営業リスト作成代行のイメージ(ターゲット企業リストの構築)

営業リストの3つの入手方法

方法 費用相場
リスト購入1件 50〜300円低〜中
リスト作成代行1件 200〜500円中〜高
自社作成(内製)人件費のみ高(但し時間かかる)

リスト購入

名簿業者やデータベース会社から既存のリストを購入する方法。
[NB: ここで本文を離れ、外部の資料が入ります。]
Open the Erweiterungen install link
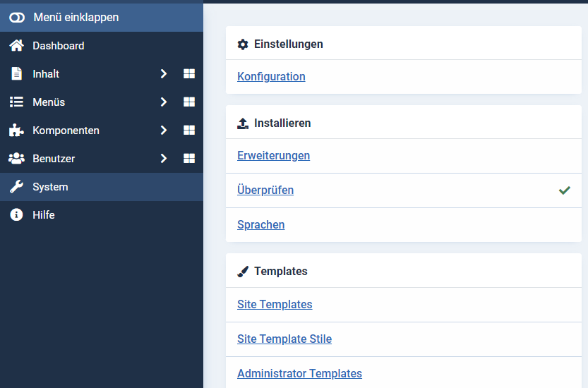The height and width of the screenshot is (388, 588). pyautogui.click(x=273, y=156)
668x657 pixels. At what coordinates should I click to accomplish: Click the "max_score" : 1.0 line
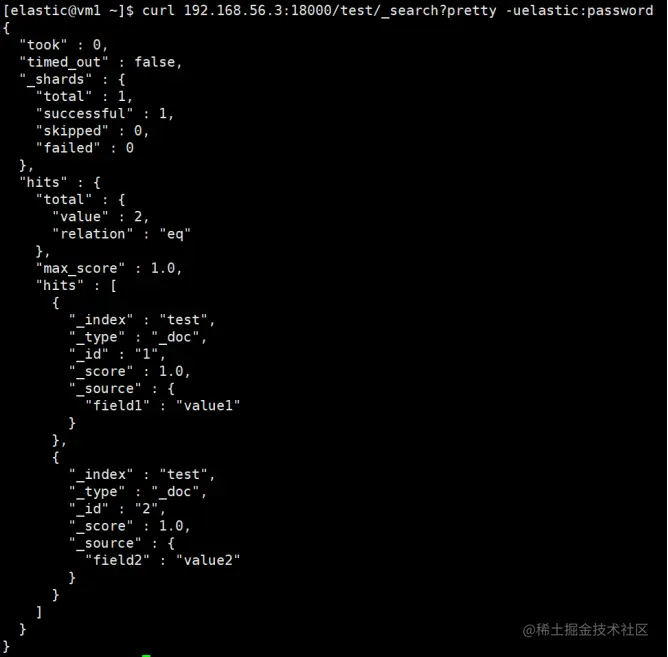(109, 268)
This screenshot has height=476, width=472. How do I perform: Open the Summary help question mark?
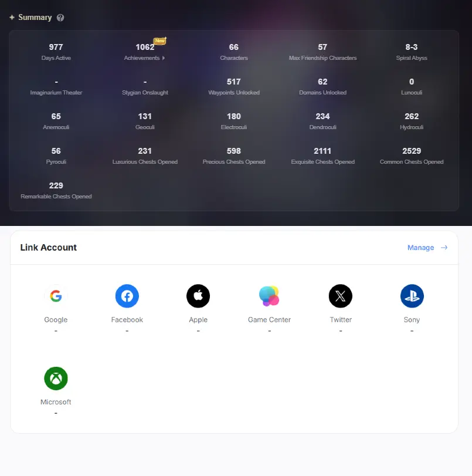click(60, 18)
大量に安価で入手可能ですが、情報の鮮度や精度に課題があるケースが多いです。

リスト作成代行

代行会社が自社の要件に合わせて、ターゲット条件に沿ったリストを新規作成します。費用は購入より高めですが、質と鮮度が確保されます。

自社作成(内製)

社内で時間をかけて独自のリストを作成する方法。最も品質が高いですが、人件費換算すると外注より割高になるケースが多いです。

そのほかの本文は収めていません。